◆ THE TASK: Send back exactly the lines from the opening line of the records below through the one with "Image resolution: width=750".

#### PROVIDED DATA

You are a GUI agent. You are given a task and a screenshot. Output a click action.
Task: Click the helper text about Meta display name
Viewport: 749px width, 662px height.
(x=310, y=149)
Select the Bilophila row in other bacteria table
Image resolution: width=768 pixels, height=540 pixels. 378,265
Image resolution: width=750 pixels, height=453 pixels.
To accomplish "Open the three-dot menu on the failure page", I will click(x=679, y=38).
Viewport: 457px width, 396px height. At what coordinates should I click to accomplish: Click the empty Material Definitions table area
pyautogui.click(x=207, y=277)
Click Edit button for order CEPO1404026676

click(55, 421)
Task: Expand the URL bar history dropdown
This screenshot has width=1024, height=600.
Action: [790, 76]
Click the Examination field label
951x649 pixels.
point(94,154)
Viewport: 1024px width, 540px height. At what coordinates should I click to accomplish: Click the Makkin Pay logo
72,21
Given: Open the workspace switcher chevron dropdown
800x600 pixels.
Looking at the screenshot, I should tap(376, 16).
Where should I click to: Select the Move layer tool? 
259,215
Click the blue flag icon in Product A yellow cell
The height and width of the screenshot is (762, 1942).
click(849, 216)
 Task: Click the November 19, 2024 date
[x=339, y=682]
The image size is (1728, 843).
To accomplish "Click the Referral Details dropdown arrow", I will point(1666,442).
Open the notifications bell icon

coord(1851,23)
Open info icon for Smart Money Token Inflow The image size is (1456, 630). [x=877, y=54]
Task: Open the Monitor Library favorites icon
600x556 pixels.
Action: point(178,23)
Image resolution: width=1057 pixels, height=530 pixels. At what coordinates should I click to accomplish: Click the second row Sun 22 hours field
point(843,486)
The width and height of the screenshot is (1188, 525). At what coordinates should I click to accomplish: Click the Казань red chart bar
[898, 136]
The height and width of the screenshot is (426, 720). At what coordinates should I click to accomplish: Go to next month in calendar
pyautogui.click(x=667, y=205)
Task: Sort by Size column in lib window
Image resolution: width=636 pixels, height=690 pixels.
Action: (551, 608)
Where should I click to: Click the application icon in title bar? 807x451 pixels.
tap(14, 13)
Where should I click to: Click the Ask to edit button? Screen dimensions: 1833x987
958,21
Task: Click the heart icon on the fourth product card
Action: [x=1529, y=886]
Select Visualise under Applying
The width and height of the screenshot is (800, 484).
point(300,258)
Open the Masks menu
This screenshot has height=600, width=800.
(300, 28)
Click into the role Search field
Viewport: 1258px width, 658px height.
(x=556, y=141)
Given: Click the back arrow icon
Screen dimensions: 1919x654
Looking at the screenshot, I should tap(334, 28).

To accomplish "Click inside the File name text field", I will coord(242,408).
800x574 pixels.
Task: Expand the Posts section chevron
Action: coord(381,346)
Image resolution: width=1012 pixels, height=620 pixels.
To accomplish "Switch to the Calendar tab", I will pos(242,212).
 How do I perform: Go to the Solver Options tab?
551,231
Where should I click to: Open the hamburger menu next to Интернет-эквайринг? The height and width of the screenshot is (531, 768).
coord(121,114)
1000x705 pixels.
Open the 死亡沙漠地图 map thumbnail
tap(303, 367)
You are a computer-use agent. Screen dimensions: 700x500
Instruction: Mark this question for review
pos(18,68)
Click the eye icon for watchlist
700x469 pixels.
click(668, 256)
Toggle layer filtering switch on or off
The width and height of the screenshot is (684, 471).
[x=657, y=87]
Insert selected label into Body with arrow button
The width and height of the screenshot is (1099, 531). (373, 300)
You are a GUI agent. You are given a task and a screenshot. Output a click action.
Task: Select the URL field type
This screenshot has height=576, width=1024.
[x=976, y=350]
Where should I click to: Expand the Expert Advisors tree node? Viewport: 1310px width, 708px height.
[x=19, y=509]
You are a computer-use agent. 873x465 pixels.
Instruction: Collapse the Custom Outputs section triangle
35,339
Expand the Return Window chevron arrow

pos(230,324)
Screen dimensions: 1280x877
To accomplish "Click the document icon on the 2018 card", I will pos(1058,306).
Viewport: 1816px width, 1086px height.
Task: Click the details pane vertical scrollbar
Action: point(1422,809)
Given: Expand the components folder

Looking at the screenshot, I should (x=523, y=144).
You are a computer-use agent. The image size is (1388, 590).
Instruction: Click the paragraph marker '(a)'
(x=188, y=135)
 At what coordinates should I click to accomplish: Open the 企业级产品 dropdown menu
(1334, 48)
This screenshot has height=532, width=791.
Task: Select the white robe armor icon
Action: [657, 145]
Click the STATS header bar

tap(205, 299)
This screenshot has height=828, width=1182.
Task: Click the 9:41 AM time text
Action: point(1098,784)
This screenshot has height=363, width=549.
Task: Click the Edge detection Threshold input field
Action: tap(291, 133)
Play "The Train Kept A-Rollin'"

########

◆ SOLUTION FOR THIS EXERCISE:
You are a GUI agent. You are given a task and a screenshot. Output a click action.
Task: Click the helper text about Meta display name
Viewport: 749px width, 662px height.
(x=310, y=149)
Select the Bilophila row in other bacteria table
Image resolution: width=768 pixels, height=540 pixels. 378,265
Image resolution: width=750 pixels, height=453 pixels.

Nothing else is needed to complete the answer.